Buxton began competing in circuit racing in the mid-1990s, progressing from karting into production car series. In 1997, aged nineteen, he won the British XR2 Championship — the Ford Fiesta single-make series — in his first full season, becoming the youngest champion in the series' history. A title-deciding race at Oulton Park in wet conditions, where he started from pole and held off pressure from experienced rivals to win, was his defining early result.
He finished third in the National Championship in 1998, then moved into the Renault Clio Cup UK. In 2000 he was runner-up with Chris Hodgetts Motorsport, taking one race win. He won the championship in 2001 with TSM Developments, then contested the series for a third year in 2002 with Mardi Gras Motorsport, finishing third overall with four wins.
In 2003 Buxton joined the British Touring Car Championship mid-season, replacing Carl Breeze at Vic Lee Racing's Team Halfords entry. He drove a BTC-Touring class Peugeot 307 from round six at Croft onwards, finishing eighteenth overall in the standings. He made a brief return to the Clio Cup in 2009 with Amery Motorsport, taking two podium finishes in limited appearances at Rockingham.

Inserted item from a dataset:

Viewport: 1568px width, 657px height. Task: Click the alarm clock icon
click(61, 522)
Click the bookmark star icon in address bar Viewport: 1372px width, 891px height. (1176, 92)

Buxton joined McLaren Automotive in 2010, initially assisting with road car development before moving into the Head of the Professional Drive Team role. In October 2020 he became Head of Customer Racing for McLaren Motorsport, overseeing British GT and other customer programmes with models including the 570S GT4.
In 2011 he co-founded Scuderia Vittoria alongside former BTCC driver Tom Ferrier, entering both the Renault Clio Cup and the British GT Championship in the team's debut season. The operation achieved fourteen wins across both classes that year, including a debut British GT victory at Oulton Park on Easter Monday with a Ferrari 458 Italia driven by Charlie Bateman and Michael Lyons. In 2012, alongside Ferrier and Mark Hunt, Buxton co-founded the Michelin Clio Cup Series, an entry-level circuit racing category run on standard road tyres with a budget conversion kit costing approximately £3,000, designed to lower the barrier to entry for novice competitors.
From early 2022 Buxton served as team principal and managing director of BTC Racing in the BTCC, overseeing the team's three-car Honda Civic Type R programme and mentoring driver Josh Cook, who had won races under Buxton's guidance. In September 2023 he joined Speedworks Motorsport as Head of Motorsport, taking charge of the Toyota Gazoo Racing UK BTCC squad. For the 2024 season he recruited Rob Huff and Cook to the team. Under his leadership that year Speedworks secured multiple podiums, including a 1-2-3 finish at Snetterton led by Huff, and finished sixth in the teams' standings with 266 points.
Buxton's career traces a path from grassroots single-make racing to some of the most prominent team management positions in British motorsport. His work founding Scuderia Vittoria and the Michelin Clio Cup Series reflects a consistent focus on developing junior racing infrastructure in the United Kingdom, while his decade at McLaren and subsequent BTCC leadership roles positioned him as one of the more experienced team executives in British touring car racing.